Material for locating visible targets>
= = = = = = =

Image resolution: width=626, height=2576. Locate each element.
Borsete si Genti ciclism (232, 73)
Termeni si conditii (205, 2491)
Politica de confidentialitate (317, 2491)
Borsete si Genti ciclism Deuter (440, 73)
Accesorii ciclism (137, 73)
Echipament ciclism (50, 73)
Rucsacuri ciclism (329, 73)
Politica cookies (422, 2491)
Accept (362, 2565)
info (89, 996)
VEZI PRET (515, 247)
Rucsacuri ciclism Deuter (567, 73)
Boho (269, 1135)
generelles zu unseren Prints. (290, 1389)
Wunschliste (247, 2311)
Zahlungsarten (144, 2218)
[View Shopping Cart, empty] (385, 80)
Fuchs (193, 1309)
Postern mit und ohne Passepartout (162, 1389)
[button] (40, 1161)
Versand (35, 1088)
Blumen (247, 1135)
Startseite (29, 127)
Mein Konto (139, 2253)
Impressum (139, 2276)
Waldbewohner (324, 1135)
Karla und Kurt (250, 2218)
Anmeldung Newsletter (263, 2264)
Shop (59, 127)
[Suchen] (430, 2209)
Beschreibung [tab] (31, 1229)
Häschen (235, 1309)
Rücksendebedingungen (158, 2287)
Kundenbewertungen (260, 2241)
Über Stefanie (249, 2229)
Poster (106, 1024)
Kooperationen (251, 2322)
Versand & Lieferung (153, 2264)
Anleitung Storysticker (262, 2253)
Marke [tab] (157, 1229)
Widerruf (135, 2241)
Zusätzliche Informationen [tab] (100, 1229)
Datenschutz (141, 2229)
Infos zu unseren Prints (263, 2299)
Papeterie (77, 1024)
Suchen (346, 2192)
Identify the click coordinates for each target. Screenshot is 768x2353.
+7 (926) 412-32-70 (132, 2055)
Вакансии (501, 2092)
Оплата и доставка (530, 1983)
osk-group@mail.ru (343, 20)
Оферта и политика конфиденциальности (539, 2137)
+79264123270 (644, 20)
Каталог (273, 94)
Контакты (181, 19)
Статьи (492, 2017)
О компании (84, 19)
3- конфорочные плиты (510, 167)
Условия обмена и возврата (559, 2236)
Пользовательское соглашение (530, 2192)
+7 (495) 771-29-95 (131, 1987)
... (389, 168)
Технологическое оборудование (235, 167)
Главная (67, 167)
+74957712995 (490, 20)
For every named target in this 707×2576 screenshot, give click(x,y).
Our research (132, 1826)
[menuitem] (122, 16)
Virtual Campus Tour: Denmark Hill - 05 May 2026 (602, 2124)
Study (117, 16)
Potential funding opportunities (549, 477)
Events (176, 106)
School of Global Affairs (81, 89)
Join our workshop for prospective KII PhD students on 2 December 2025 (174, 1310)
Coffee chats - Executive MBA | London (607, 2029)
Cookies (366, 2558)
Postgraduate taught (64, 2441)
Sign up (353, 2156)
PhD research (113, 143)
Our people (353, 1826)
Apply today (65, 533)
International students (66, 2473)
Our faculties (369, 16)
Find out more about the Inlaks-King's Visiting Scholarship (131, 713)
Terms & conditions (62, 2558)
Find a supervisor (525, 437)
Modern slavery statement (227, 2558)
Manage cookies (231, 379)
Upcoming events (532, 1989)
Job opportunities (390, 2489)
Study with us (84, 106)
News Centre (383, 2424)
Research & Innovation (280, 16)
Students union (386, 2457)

= = = = = = =

The exercise>
Please pick out and copy every line of the material above that contains the string "each", matching case exactly.

Completed task>
Image resolution: width=626, height=2576. Locate each element.
Identify the click coordinates for each target. Screenshot is 768x2353.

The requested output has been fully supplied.